* **Work instructions**: State, as a number alone, how many lines of the entries contain the word "will".

[Saved entries]
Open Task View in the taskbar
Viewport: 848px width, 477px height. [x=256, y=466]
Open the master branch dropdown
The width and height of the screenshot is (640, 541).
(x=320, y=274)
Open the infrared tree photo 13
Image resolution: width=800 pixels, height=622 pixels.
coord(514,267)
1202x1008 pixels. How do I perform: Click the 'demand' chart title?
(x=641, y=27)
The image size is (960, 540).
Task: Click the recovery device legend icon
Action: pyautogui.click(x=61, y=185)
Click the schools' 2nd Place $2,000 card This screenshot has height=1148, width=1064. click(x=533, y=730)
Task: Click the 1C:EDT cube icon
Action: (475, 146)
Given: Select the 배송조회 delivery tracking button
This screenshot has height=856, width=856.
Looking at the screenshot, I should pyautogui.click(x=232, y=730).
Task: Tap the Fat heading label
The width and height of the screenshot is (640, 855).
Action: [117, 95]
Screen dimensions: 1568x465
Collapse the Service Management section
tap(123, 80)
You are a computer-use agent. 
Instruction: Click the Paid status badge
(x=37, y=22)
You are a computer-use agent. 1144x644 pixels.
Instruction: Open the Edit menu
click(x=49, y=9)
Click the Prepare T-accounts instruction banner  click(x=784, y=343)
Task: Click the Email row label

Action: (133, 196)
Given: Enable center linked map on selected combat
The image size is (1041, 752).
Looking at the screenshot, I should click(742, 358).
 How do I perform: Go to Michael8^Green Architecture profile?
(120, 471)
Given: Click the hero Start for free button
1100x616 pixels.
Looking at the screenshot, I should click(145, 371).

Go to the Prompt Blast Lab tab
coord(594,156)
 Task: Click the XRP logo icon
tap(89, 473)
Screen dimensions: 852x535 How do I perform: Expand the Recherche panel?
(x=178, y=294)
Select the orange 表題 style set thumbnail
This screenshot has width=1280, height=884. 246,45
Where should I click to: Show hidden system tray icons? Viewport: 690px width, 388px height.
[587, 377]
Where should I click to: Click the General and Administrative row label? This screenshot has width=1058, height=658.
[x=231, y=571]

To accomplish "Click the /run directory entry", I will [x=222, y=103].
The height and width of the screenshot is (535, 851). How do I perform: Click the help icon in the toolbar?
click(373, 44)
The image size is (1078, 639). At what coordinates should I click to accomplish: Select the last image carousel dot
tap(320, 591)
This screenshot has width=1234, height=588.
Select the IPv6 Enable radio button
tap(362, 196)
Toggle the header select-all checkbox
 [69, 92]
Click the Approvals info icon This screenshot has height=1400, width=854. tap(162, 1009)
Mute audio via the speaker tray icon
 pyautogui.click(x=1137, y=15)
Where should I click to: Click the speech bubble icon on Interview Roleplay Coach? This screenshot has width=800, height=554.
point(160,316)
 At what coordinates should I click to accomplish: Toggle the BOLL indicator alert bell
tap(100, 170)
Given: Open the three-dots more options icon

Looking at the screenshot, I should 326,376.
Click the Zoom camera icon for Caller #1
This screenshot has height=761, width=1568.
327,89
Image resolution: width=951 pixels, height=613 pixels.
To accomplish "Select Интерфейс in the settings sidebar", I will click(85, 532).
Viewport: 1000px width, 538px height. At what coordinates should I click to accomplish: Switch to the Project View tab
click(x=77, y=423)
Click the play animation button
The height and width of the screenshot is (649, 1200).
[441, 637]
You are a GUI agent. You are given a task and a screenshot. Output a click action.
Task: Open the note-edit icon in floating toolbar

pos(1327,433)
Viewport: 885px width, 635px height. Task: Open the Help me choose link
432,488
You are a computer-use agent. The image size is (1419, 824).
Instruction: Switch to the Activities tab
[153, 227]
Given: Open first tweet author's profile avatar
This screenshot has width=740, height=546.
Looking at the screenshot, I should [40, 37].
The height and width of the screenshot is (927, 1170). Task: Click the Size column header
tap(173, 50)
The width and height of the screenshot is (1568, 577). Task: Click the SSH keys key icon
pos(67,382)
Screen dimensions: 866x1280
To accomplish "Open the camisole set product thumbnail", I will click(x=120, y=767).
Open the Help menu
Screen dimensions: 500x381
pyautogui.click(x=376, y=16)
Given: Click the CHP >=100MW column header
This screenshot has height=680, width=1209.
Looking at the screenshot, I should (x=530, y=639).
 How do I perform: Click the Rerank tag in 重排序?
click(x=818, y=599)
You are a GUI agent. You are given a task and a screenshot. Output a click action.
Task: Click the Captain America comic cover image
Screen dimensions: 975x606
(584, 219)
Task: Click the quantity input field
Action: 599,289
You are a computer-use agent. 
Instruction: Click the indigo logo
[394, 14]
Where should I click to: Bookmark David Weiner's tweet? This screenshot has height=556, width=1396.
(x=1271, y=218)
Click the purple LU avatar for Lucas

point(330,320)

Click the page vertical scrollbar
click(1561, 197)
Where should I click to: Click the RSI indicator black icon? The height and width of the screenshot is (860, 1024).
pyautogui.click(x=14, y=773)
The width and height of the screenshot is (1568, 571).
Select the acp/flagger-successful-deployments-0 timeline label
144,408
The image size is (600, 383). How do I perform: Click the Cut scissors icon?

* **Your solution**: 3